Author: David Leopold on September 13, 2010
Nobody likes to pay for legal advice.
But it’s a double whammy when you end up paying for really bad legal advice. Just ask the good citizens of Hazelton, Pennsylvania whose pockets have been emptied to the tune of $2,400,000 in legal bills run up by Kris Kobach, a fringe anti-immigrant restrictionist and candidate for Kansas Secretary of State.

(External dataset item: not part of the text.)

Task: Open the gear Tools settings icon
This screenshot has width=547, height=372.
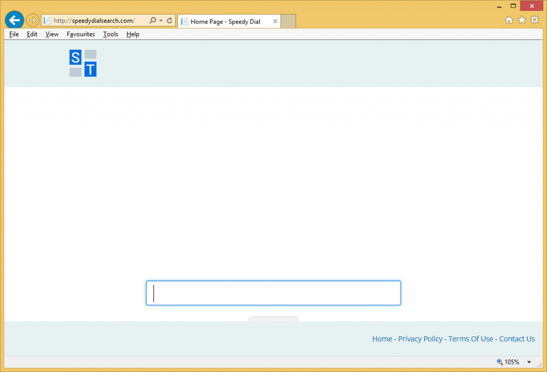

Kobach proudly touts his role in drafting the poorly-written 2006 Hazelton statute, which thrusts on landlords and businesses the responsibility for figuring out who is and isn’t lawfully present in the U.S. before renting or providing services to an individual. The law was quickly thrown out by a federal judge because it violated the Constitution. Just last week, the 3rd Circuit Court of Appeals agreed stating,
It is … not our job to sit in judgment of whether state and local frustration about federal immigration policy is warranted. We are, however, required to intervene when states and localities directly undermine the federal objectives embodied in statutes enacted by Congress.

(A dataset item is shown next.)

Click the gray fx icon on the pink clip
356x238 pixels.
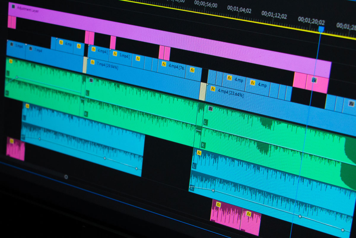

Now the taxpayers of Hazelton are left with Kobach’s astronomical legal bill; and he is pining away for still more litigation claiming, “It’s going to be difficult for [the 3rd Circuit Court of Appeals decision] to stand. The court really had to stretch to find a way to agree with the ACLU.” Can you hear the “ch’ching” of Kobach’s legal fee cash register? How many more small American communities will be duped by Kobach into supporting his hate filled anti-immigrant crusade?

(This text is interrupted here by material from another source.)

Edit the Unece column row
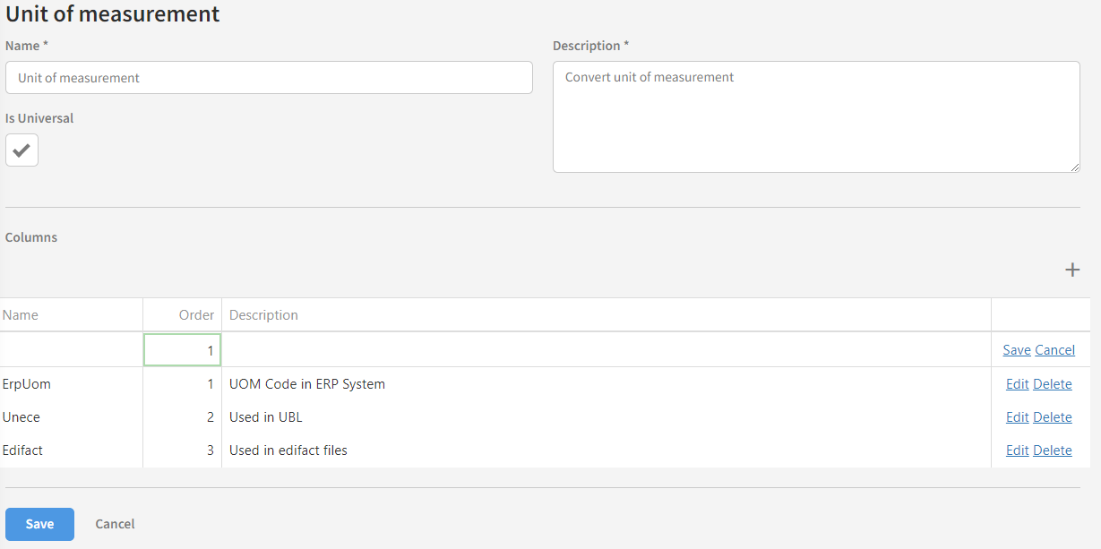1101x549 pixels. pos(1017,417)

And Hazelton is not alone. Sharing the dubious honor of owing Kobach a lot of money are Farmers Branch, Texas ($4,000,000), Valley Park, Missouri ($270,000) and Maricopa County, Arizona ($12,600 plus expenses). According to Political Correction this adds up to a whopping $6,600,000! Not a bad day’s pay for shoddy lawyering.
Along with the legal bills Kobach is developing an impressive record of courtroom defeats. His 3rd Circuit smack-down comes on the heels of Judge Susan Bolton’s ruling that S.B. 1070, Arizona’s infamous “show me your papers” law, also offended the Constitution. In case you hadn’t heard, Kobach was instrumental in drafting that law too.
Kobach claims to be an expert in the Constitution. But he might want to take a moment and read it. The good news is that even if he won’t the courts will.
In the meantime, if you live in small town America hold on to your wallets. And if Kobach visits your town you might want to count the silverware when he leaves.